La ORI está en proceso de instituir cambios, los primeros desde 2005. Entre otras cosas se están ajustando las definiciones, por ejemplo, aclaran lo que se entiende por el término “imprudente”, que la ORI utiliza en los casos de fraude, y hace hincapié en la indiferencia o el desprecio por la verdad de lo que se afirma. Pero ¿qué hay que hacer cuando alguien ha supervisado, pero no realizado, la investigación en cuestión, como en el caso del ex presidente de la Universidad de Stanford Marc Tessier-Lavigne, que no corrigió problemas en el trabajo de sus becarios? ¿qué es una supervisión razonable y cuándo es tan deficiente que se convierte en imprudente?

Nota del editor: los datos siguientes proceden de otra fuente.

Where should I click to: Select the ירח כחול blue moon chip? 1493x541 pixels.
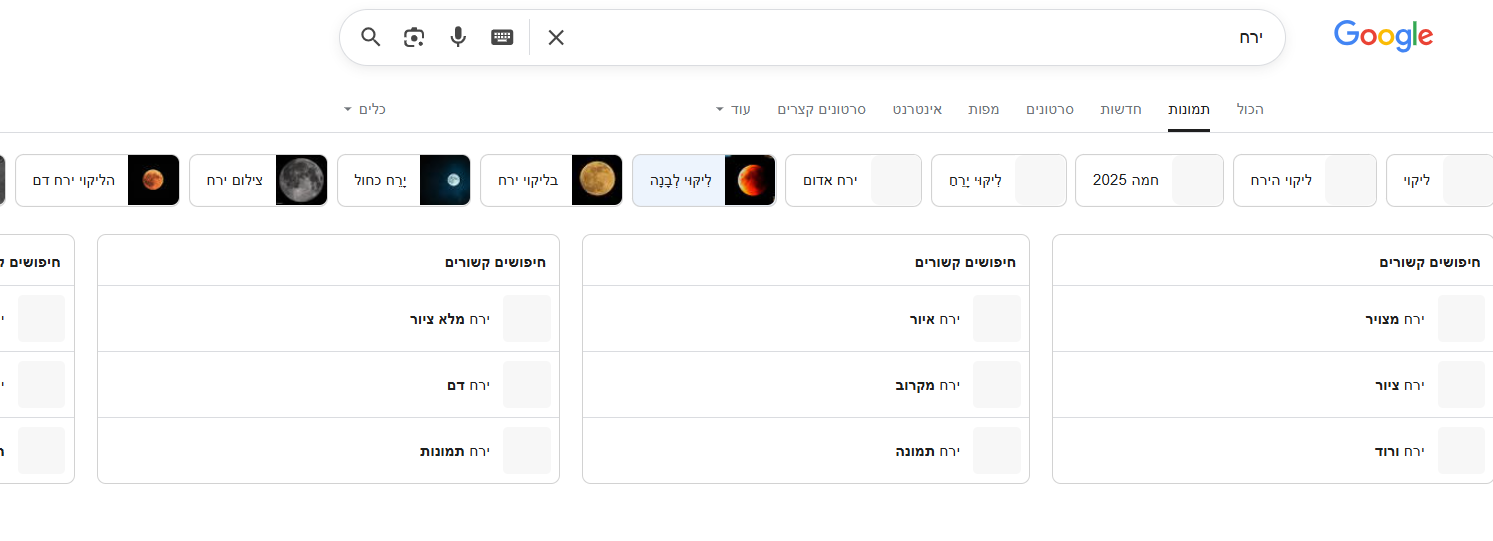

La agencia parece mucho más abierta a revelar los resultados de las investigaciones que hacen las universidades, una transparencia que se ha topado con las críticas de las instituciones académicas que afirman que podría “violar las leyes de privacidad o distorsionar los hallazgos reales”. Aun así, la ORI ha perdido una oportunidad para exigir responsabilidades a las instituciones. La ORI sugiere que es responsabilidad de la institución fomentar un entorno que promueva la integridad, ¿cómo debe medirse y juzgarse esto? Las reformas siguen refiriéndose exclusivamente a la conducta indebida de los individuos. Lo mejor sería que una institución pudiera ser considerada responsable de que haya un entorno de investigación tóxico e insolidario.
Incluso si se ajustan más sus recomendaciones, la ORI carece de personal y presupuesto para abordar el posible alcance de las supuestas malas conductas. La oficina se limita en gran medida a supervisar las investigaciones de las universidades en lugar de llevarlas a cabo ella misma, lo que evitaría el evidente conflicto de intereses institucional. La ORI también carece de poder para citar y obligar a declarar a los testigos.
Por otra parte, algunos editores se han mostrado más dispuestos a corregir la información científica. Esto ha dado lugar a más de 10.000 retractaciones en 2023, lo que refleja alrededor del 0,2% de la literatura en todos los campos, un aumento de 10 veces en comparación con hace dos décadas. No todas se debieron a mala conducta, pero se calcula que dos tercios de ellas sí lo son. Las universidades están empezando a estudiar con más detenimiento la idoneidad de los perversos incentivos de “publicar o perecer” para la promoción y la titularidad del profesorado.
El Congreso debería reforzar lo que se propuso hacer: abordar la mala conducta en la ciencia dotando a la ORI de los medios necesarios para ahondar en el problema.